• **SET TASK**: Copy the material from its start through the line containing "click(863, 170)", swapping "dropdown" for "drop-down list" and leaving everything else unchanged.

• **Click-target data**:
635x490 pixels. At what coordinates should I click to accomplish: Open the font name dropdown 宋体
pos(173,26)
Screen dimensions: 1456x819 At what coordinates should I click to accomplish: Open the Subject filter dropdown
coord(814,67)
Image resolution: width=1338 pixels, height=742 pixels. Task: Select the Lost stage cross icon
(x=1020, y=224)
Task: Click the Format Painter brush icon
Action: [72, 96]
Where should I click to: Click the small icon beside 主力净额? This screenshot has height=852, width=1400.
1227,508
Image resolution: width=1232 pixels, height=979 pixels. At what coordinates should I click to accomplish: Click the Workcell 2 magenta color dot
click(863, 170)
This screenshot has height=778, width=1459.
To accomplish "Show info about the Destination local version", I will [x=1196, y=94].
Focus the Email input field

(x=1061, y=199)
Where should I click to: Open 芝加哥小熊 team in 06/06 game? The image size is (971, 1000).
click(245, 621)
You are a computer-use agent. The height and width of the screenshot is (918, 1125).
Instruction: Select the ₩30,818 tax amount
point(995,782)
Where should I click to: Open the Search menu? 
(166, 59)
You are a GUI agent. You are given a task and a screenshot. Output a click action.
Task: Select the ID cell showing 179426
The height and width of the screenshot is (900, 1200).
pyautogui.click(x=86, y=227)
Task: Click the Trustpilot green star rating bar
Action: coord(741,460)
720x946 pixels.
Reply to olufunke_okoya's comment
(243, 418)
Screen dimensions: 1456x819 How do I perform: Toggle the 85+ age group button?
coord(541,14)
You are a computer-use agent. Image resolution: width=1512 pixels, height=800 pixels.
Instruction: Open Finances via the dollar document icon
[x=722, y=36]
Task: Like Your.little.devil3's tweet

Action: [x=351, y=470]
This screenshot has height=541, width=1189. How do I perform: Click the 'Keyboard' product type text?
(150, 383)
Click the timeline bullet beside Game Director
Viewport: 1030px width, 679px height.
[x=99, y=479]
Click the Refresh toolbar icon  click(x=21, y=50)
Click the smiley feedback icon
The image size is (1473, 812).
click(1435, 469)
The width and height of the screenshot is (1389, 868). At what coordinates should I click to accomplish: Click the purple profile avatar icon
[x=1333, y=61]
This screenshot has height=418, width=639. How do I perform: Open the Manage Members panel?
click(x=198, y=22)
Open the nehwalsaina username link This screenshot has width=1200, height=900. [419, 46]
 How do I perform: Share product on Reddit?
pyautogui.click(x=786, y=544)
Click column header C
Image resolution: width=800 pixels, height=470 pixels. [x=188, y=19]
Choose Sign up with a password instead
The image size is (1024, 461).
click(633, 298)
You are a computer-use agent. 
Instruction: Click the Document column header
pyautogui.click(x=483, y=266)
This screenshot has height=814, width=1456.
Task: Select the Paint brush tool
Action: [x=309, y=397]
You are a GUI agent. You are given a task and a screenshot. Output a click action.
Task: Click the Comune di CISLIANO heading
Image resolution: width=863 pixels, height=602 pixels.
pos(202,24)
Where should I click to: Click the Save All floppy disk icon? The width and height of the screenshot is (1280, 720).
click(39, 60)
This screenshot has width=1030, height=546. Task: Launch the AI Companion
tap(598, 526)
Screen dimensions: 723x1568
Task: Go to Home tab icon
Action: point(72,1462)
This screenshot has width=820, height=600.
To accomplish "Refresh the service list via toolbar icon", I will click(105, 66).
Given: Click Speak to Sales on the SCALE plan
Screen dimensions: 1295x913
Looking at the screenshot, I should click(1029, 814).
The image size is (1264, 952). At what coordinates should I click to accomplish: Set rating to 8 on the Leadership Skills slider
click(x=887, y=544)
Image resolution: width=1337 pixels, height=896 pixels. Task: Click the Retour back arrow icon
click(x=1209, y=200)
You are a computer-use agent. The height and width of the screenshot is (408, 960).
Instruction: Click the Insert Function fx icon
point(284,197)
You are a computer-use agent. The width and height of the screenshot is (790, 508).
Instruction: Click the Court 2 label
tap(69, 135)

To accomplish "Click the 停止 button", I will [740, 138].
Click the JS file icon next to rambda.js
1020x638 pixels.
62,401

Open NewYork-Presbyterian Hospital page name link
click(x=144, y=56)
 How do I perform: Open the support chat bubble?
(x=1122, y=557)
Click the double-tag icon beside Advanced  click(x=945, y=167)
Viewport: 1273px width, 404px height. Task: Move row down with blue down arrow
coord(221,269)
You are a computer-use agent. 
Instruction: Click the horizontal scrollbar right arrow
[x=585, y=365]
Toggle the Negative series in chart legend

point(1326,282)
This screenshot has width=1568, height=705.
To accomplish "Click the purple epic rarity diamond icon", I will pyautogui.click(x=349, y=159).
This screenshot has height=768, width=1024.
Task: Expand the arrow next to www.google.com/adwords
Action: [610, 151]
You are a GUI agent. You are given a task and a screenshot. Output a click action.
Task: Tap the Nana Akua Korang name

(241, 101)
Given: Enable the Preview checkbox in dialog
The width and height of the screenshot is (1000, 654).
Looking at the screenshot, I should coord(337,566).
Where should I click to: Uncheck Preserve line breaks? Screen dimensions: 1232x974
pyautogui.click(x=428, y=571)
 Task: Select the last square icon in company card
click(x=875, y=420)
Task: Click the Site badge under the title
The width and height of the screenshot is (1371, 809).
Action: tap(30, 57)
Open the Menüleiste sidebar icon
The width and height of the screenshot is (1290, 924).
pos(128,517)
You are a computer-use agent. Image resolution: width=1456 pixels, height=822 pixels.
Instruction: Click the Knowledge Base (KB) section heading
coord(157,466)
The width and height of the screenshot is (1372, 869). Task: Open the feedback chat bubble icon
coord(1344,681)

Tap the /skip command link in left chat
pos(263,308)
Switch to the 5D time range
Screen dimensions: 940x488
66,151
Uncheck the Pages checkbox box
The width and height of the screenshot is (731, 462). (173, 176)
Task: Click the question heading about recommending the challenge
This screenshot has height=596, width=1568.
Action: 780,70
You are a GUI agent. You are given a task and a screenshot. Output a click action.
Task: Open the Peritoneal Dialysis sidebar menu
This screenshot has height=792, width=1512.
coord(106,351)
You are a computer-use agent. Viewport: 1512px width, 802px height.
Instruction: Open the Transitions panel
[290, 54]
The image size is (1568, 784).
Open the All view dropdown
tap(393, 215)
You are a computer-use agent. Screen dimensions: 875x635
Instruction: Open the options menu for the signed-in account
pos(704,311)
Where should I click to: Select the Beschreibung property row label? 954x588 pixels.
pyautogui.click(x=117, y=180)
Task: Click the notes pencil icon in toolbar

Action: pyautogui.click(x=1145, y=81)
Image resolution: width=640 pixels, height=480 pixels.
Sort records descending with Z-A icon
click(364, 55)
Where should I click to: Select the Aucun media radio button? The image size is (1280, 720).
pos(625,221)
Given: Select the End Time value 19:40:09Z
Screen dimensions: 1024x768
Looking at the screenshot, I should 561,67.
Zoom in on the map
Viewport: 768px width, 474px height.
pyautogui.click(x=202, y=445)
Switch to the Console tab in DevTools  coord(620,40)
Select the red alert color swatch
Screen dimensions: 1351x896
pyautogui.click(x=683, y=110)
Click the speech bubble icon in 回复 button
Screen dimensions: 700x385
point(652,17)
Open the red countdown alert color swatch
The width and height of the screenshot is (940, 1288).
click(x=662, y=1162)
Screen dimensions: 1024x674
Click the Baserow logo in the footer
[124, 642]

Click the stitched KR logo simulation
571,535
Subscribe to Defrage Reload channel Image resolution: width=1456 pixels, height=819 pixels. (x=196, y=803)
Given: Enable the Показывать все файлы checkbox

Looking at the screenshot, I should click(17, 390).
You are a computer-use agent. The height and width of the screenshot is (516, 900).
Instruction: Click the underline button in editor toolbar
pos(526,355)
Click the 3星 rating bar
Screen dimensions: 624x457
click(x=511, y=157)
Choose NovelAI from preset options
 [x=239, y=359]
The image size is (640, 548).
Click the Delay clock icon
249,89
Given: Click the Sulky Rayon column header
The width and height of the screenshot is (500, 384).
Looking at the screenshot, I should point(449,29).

• **WRITTEN RESPONSE**:
635x490 pixels. At what coordinates should I click to accomplish: Open the font name drop-down list 宋体
pos(173,26)
Screen dimensions: 1456x819 At what coordinates should I click to accomplish: Open the Subject filter drop-down list
coord(814,67)
Image resolution: width=1338 pixels, height=742 pixels. Task: Select the Lost stage cross icon
(x=1020, y=224)
Task: Click the Format Painter brush icon
Action: [72, 96]
Where should I click to: Click the small icon beside 主力净额? This screenshot has height=852, width=1400.
1227,508
Image resolution: width=1232 pixels, height=979 pixels. At what coordinates should I click to accomplish: Click the Workcell 2 magenta color dot
click(863, 170)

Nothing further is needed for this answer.